We just spent a glorious week unplugging from our every day in Charleston and soaking up the wonders of everything French. We started in Paris, visiting our dear friends Rachael and Lio in their adorable Parisian flat with a red kitchen and a charming boulangerie (bakery) just around the corner.
Rachael and Lio also live right down the street from a very Parisian bistro called Afaria, which has an amazing, seven-course tasting menu for an incredibly affordable 45 euros (around $57). We ventured there on our first night in Paris after a brief restorative nap. Since Paris is 6 hours ahead of East Coast time, we figured a late dinner would be okay for the Gravy Baby, even though he'd barely slept on the flights over (more on the perils and joys of traveling with a toddler later).
Honestly, I don't even know where to begin with the meal we had at Afaria. Every dish was so unique, so flavorful, and felt so very French. White asparagus is in season right now, and so it was only appropriate that we start with a deliciously woodsy soup and infused with smoked duck.
The second course was more impressive than the first: a shared platter of mixed grilled seafood, including mussels, clams, prawns and snails, topped with a sauce consisting predominantly of pinenuts and tomatoes.
The next course, boudin, was a blood sausage that echoed the delicious earthiness of the previous two courses, but had much more richness to it than the other two courses. To me, it felt like eating a really thick slab of pate with a salad accompaniment. In other words, I could feel myself gaining weight with every bite.
In another stroke of genius, our next course turned out to be a lighter turn, with a seared piece of fish nestled atop a delicate mixture of vegetables, including chunks of raw avocado. Most of my seafood with raw avocado experiences are in the Tex Mex/Mexican genre, so it was interesting to see a different way to incorporate these two ingredients together.

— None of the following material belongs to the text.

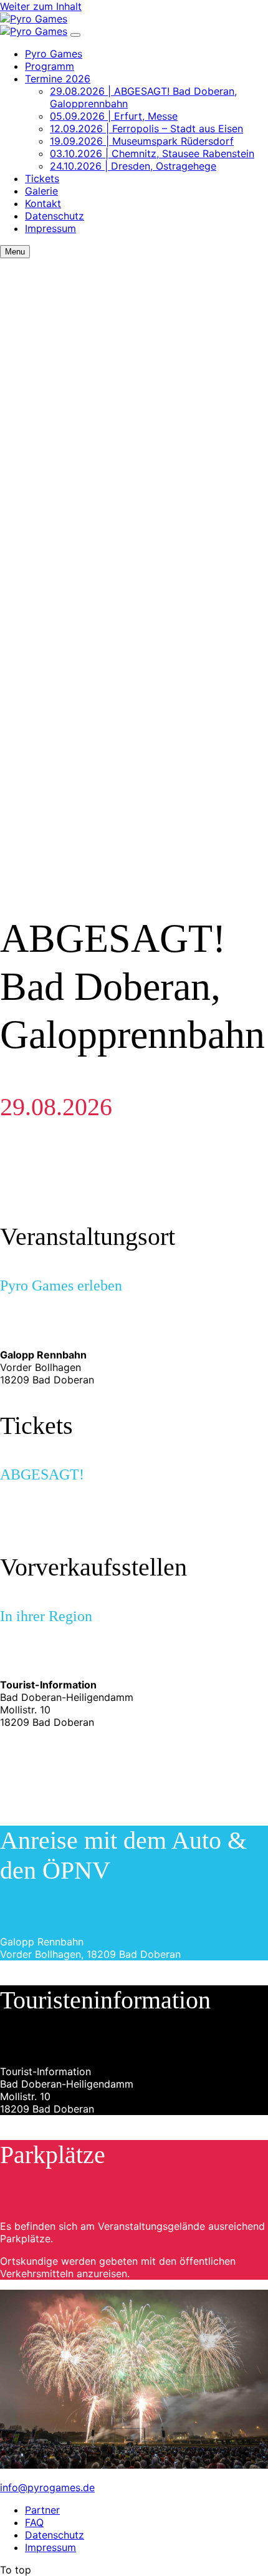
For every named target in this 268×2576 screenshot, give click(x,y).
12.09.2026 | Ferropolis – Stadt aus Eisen (146, 128)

But oh -- if ever there were a climax to a meal, this seared duck breast sliced and nestled atop a wood log would have to be the ultimate high point. If you'll recall, I have a special place in my heart for meats served atop wood planks. The duck had a sticky sweet yet slightly acidic glaze that made the duck skin a totally indulgent treat, almost like getting a piece candy along with the duck. Actually, if someone wants to hand out slices of seared duck breast next Halloween, I'd call them brilliant and ring their doorbell about 50 times.
i barely got to taste the next course, which was two thick wedges of fromage (cheese). Having been at the restaurant now for nearly two and half hours, the Gravy Baby was as fully invested in our tasting menu as the rest of us. He clamored out of his high chair and insisted on eating both slices while sitting in my lap.
Knowing that cheeses are often the "dessert" course in French cuisine, we were delighted when a final sweet dish of whipped passionfruit cream over a tropical fruit salad slid in front of us at the last minute. The cream had a really surprising spicy note to it that added some tang to an otherwise relatively simple fruit salad. We all gobbled it up, wondering aloud how we all still had room after all the eating and drinking that had already happened.
My sister, who, along with my brother-in-law, made the trek to France with us, pointed out that maybe our stomachs were just adapting to the situation.
That sounds about right; I don't think my stomach had any isues with culture shock at all.